Production costs are one of the biggest determinants of the prices that manufacturers set for their products.

Photo credit: Shutterstock

What you need to know:

  • Production costs are one of the biggest determinants of the prices that manufacturers set for their products.
  • The year-on-year drop in the cost of raw materials comes at a time when inflation has dropped to a 12-year low.



The national Producer Price Index (PPI), which measures the average change in prices that domestic producers receive for their output, dipped to 135.24 points last month compared to 140.35 a year ago — handing relief to factories and turning the spotlight on retail prices of goods.

“Over the year ending September 2024, the industrial sectors namely mining and quarrying; manufacturing; electricity, gas, steam, and air conditioning supply recorded reduction in production prices,” the Kenya National Bureau of Statistics says.

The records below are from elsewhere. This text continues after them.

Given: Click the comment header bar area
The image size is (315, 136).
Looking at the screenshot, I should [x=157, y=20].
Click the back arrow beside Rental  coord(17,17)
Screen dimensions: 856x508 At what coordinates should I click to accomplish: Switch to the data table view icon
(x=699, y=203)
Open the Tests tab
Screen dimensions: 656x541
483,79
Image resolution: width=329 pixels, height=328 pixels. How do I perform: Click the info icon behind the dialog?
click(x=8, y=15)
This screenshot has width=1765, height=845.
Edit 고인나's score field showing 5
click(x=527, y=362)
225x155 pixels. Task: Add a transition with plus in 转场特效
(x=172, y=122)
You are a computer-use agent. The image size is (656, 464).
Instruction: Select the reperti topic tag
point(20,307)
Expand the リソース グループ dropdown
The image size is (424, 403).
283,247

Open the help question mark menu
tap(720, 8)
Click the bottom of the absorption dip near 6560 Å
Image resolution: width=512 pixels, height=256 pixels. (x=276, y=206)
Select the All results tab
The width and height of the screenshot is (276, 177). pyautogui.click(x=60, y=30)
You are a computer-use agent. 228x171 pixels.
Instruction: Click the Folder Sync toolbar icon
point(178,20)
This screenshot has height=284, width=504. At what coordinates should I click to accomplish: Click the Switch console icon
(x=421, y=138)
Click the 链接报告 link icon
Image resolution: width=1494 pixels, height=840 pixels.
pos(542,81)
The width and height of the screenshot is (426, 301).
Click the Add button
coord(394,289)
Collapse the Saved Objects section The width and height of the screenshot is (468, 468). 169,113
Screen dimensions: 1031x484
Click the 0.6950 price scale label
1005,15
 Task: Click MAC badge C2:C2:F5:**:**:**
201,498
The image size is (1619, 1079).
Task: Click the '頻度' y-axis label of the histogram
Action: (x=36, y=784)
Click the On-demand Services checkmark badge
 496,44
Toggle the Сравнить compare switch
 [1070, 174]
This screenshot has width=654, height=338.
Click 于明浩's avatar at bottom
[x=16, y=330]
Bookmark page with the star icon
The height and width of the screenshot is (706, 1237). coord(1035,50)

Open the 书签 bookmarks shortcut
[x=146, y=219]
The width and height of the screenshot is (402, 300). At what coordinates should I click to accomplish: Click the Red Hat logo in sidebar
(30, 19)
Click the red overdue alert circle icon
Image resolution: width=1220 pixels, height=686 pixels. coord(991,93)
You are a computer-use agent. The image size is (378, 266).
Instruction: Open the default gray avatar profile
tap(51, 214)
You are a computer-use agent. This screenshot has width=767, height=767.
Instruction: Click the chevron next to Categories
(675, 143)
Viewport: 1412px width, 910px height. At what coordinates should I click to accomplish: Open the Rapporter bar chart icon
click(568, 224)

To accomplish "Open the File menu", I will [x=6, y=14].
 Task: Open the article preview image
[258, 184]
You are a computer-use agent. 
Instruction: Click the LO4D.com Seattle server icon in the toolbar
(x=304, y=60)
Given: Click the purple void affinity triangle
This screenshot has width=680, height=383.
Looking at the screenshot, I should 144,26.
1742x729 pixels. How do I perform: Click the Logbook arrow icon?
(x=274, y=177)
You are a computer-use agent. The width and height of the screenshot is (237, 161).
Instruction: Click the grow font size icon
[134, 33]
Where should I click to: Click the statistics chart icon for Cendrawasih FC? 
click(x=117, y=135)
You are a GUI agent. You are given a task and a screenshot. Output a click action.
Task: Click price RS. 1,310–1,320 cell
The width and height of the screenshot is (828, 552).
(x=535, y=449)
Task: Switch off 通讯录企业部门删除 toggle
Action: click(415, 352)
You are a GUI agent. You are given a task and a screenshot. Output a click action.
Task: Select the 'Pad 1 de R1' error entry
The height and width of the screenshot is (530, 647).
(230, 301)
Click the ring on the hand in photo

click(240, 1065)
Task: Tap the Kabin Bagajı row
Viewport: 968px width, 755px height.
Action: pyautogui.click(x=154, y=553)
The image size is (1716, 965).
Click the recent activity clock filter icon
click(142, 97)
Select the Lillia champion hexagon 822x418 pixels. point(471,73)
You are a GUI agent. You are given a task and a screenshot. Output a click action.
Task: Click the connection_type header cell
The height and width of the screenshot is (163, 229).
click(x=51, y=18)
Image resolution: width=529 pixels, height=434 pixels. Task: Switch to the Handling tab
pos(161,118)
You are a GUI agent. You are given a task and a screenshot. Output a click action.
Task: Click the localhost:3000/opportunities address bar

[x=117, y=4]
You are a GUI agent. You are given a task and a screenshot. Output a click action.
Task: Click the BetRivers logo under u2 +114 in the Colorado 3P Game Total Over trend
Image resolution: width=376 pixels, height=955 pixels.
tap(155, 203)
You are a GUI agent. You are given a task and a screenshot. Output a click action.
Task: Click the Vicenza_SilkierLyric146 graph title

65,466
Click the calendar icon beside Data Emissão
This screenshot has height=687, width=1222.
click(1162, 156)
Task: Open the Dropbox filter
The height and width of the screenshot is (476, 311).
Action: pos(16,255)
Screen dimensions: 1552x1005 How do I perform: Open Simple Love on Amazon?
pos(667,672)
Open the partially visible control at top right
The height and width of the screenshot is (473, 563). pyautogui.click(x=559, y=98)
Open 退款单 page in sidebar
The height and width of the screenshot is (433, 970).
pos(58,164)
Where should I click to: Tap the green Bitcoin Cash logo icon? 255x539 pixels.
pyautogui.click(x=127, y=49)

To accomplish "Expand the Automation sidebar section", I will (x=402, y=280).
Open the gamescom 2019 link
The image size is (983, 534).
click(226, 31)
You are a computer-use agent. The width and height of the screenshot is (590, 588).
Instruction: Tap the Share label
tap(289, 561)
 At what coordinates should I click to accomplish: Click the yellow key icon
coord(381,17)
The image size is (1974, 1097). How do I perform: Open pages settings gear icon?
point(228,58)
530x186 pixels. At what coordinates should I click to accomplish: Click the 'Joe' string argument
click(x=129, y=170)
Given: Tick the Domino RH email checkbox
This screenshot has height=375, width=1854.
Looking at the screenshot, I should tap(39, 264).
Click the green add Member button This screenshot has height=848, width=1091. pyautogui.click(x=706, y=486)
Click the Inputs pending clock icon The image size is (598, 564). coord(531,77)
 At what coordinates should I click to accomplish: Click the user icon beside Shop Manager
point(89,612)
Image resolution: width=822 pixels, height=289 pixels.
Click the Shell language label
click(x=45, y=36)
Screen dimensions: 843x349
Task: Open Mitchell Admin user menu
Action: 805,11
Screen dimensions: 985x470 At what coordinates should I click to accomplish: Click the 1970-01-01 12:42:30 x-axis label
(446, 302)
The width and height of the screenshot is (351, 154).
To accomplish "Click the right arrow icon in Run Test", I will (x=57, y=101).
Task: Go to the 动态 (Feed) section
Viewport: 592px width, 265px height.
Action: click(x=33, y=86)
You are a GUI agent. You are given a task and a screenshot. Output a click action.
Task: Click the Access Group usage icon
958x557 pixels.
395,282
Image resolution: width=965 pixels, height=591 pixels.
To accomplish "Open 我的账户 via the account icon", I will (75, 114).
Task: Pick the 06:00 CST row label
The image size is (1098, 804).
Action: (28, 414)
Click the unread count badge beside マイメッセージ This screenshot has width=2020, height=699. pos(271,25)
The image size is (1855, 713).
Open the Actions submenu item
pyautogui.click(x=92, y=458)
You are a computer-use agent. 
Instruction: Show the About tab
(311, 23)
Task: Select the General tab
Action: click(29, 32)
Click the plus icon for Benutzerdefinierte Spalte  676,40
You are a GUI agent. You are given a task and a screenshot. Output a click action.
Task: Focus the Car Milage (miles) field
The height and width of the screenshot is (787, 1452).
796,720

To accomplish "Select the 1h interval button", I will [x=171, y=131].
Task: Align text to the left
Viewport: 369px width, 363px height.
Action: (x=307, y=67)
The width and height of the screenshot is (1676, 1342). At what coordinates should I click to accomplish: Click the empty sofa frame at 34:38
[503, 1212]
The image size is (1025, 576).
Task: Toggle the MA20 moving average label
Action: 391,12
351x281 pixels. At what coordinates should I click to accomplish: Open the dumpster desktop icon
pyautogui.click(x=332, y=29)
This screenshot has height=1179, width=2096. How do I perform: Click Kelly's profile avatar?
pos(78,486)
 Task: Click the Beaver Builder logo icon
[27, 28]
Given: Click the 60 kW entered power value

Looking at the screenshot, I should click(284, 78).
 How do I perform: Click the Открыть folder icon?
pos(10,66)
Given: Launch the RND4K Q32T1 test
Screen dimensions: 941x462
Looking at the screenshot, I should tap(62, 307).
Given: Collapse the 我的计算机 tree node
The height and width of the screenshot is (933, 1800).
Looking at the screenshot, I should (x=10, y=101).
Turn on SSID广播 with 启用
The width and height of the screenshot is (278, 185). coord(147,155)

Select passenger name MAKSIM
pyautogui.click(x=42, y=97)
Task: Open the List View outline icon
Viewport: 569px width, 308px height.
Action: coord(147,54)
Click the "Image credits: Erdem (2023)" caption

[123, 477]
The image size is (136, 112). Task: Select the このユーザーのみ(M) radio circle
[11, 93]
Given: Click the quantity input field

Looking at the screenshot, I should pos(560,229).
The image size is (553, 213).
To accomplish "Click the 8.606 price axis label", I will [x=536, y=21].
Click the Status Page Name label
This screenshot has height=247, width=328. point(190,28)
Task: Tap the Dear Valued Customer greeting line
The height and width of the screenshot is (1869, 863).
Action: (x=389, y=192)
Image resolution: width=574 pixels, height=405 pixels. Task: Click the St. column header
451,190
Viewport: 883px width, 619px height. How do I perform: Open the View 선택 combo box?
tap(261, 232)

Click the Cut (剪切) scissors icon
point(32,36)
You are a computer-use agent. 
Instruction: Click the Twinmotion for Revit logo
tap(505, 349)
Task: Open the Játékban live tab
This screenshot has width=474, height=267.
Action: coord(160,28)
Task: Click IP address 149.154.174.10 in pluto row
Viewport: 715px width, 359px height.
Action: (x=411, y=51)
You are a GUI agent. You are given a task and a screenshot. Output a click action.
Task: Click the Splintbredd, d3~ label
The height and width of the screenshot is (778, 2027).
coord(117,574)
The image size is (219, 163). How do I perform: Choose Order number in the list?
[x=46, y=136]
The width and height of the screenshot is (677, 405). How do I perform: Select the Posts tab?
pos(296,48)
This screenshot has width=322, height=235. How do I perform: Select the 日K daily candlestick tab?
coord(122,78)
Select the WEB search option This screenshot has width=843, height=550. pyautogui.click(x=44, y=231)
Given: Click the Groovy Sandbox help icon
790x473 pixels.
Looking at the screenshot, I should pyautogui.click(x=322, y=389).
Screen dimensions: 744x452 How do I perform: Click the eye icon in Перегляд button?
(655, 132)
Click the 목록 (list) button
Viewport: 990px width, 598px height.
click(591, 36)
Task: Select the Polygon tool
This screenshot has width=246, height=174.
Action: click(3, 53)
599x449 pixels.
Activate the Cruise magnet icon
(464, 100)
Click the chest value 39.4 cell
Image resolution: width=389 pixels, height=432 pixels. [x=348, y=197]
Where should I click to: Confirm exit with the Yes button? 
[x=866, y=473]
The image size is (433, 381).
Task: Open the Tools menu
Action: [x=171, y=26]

The drop signals a reprieve for manufacturers in the form of lower costs of purchasing materials used in various industries. Production costs are one of the biggest determinants of the prices that manufacturers set for their products.

Mining posted the biggest drop in the PPI with a fall of 7.4 per cent year-on-year, followed by electricity producers with a decline of 7.2 per cent while manufacturers recorded the smallest drop at 3.3 per cent.

The year-on-year drop in the cost of raw materials comes at a time when inflation has dropped to a 12-year low on easing prices of energy, transport, and food, offering relief to Kenyans whose spending power has been hit by increased taxation.

Inflation — a measure of cost of living — dipped to 3.6 per cent last month from 4.4 per cent in August, being the lowest since December 2012. Formal workers and households are feeling the heat of increased taxation, which has hit their payslips, hurting their ability to make orders for goods and services.

But while businesses pass on increases in the cost of raw materials in the form of high retail prices, a fall in PPI does not guarantee reprieve to consumers.

This is mainly because businesses can opt to widen profit margins when the cost of raw materials drops, denying consumers anticipated gains.

The fall in production costs comes at a time the shilling has rallied against the dollar and the cost of fuel has gone down.

The local unit is currently exchanging at 129.19 to the greenback compared to 132 units at the end of May this year, lowering the cost of importing raw materials used by local industries.

A litre of diesel is currently retailing at Sh168.06 from Sh171.6 in Nairobi while that of diesel is going for Sh180.66 from Sh188.84.

A continued drop in the cost of fuel and strengthening of the shilling are key to keeping the PPI on the drop in the coming months and thus keeping inflation on the low.